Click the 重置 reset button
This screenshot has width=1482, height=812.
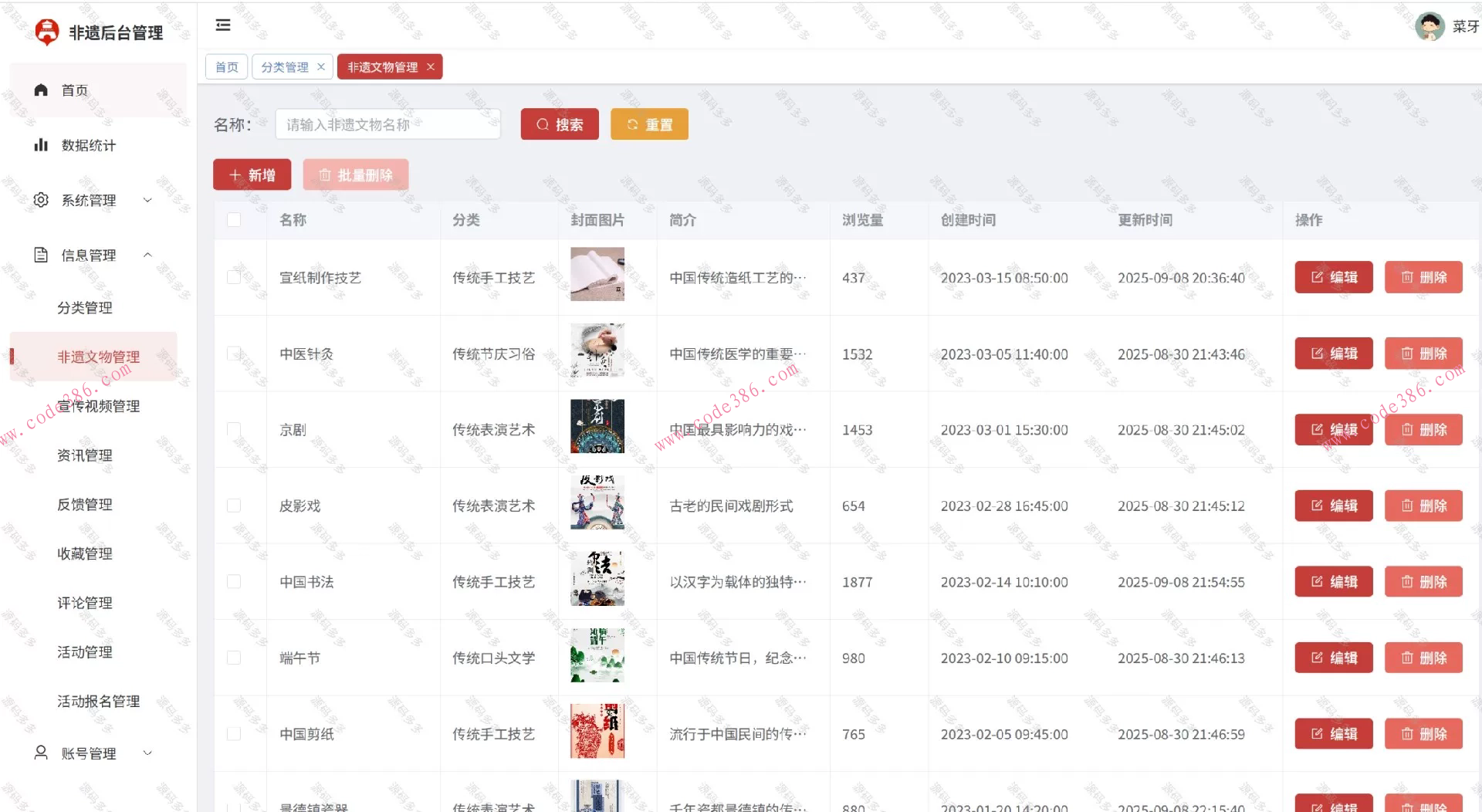pyautogui.click(x=649, y=123)
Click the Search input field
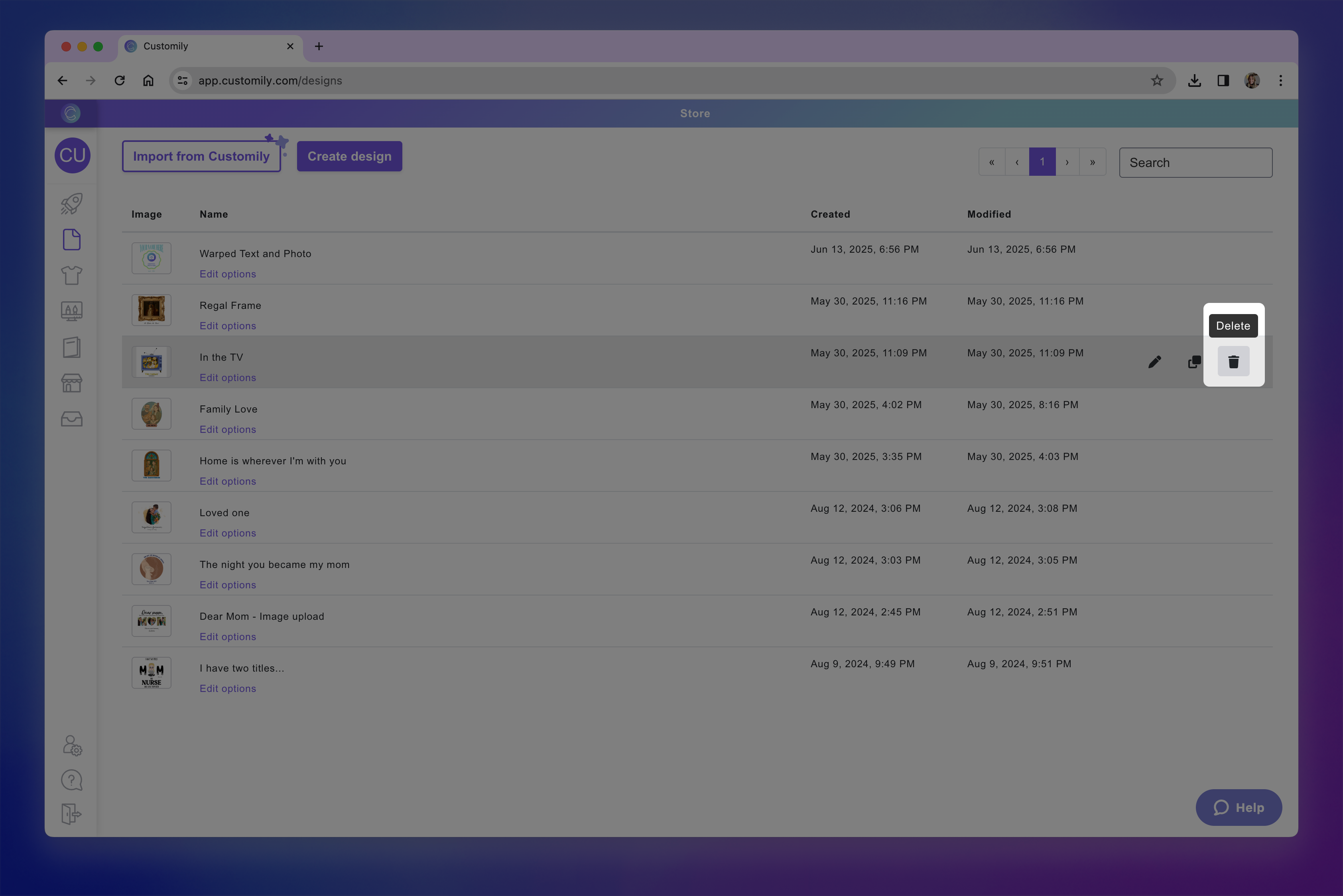 (1195, 163)
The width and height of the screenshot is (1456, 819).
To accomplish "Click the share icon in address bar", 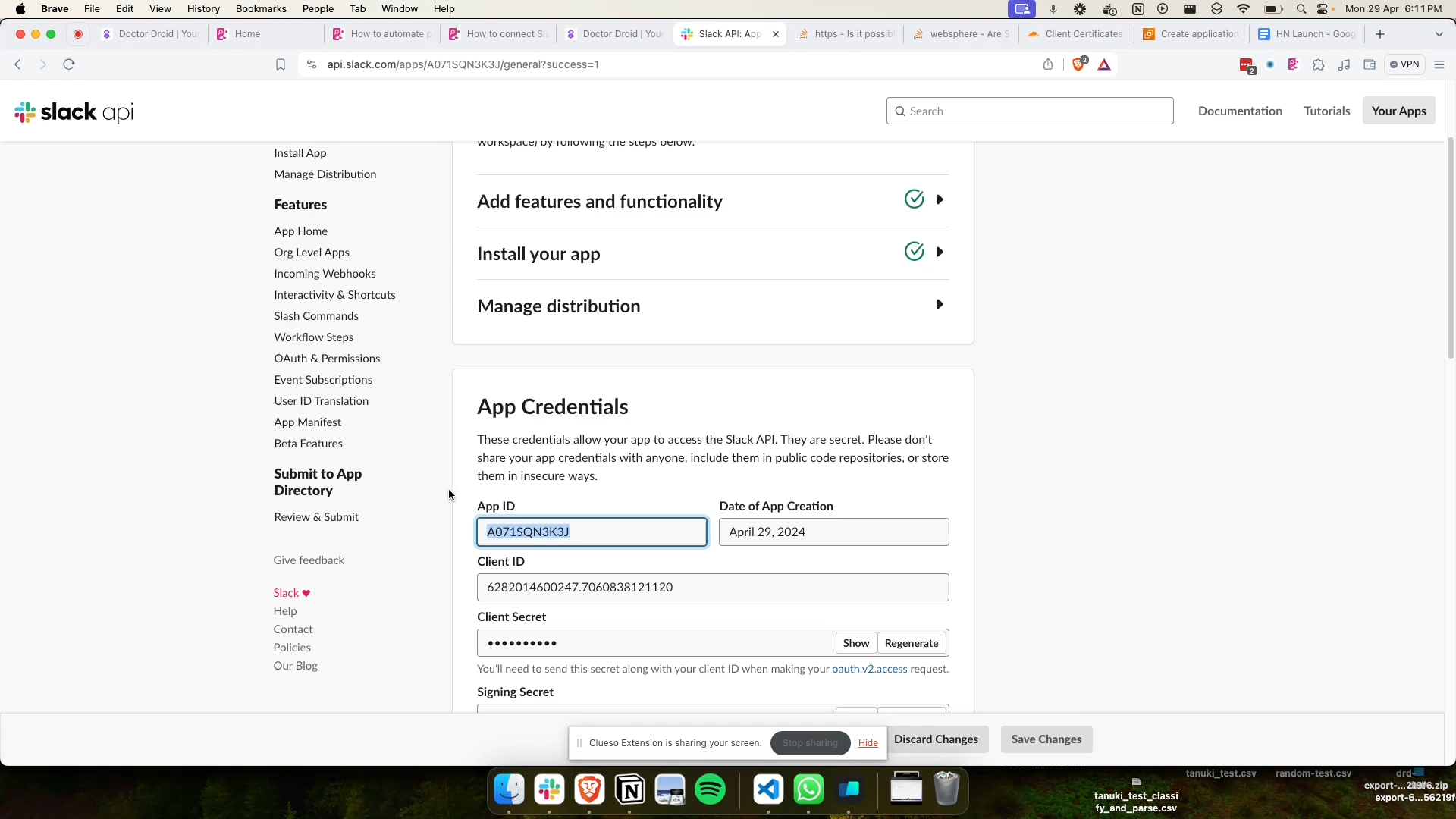I will pyautogui.click(x=1048, y=64).
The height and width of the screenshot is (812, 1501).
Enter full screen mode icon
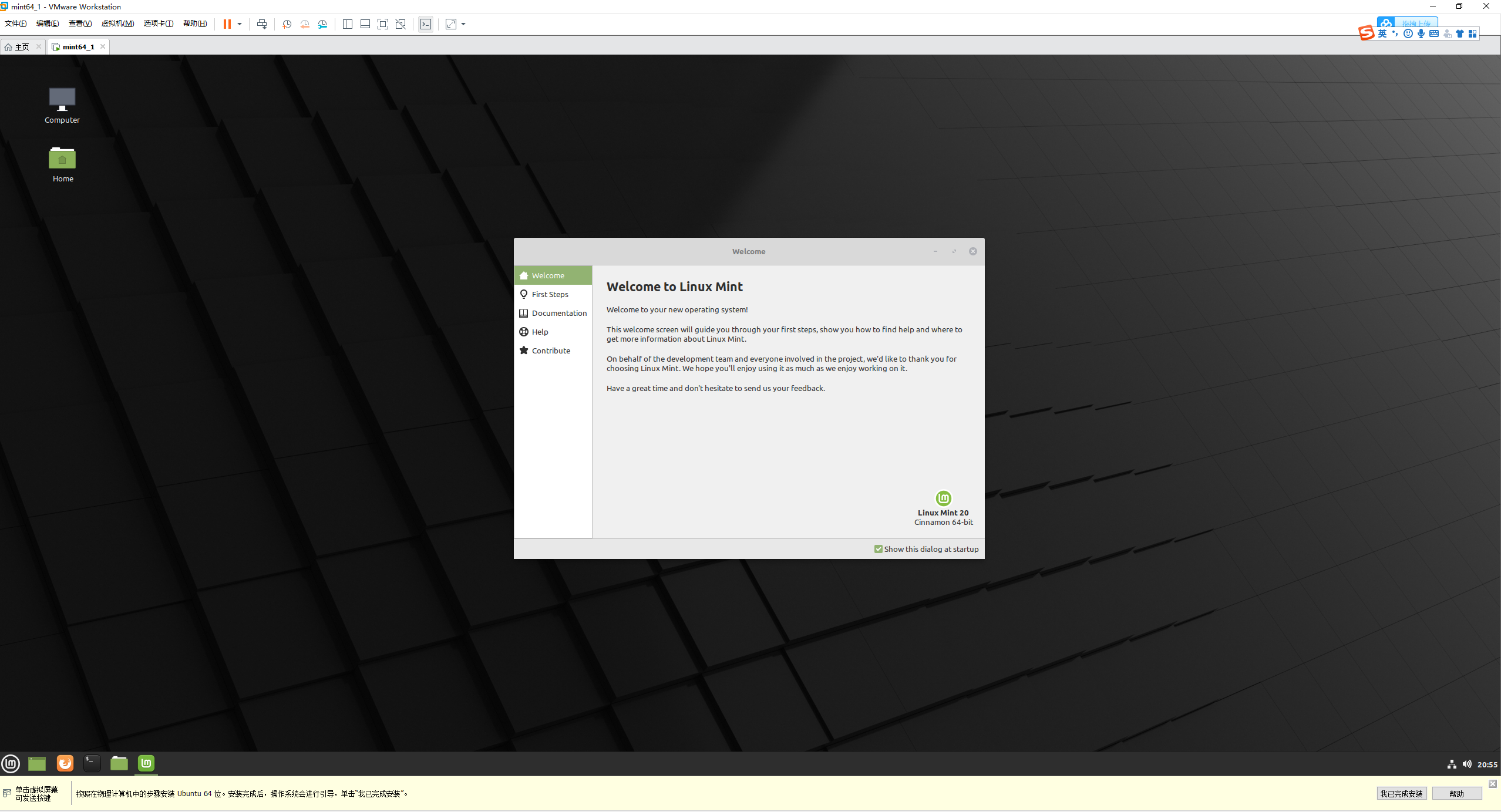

== == ==

§ DESCRIPTION OF THE TASK: Exactly the lines from the one containing "The height and" through the end of the data above: repeat those, both ends included, and nothing else. Skip the pictures.

§ RESPONSE:
The height and width of the screenshot is (812, 1501).
Enter full screen mode icon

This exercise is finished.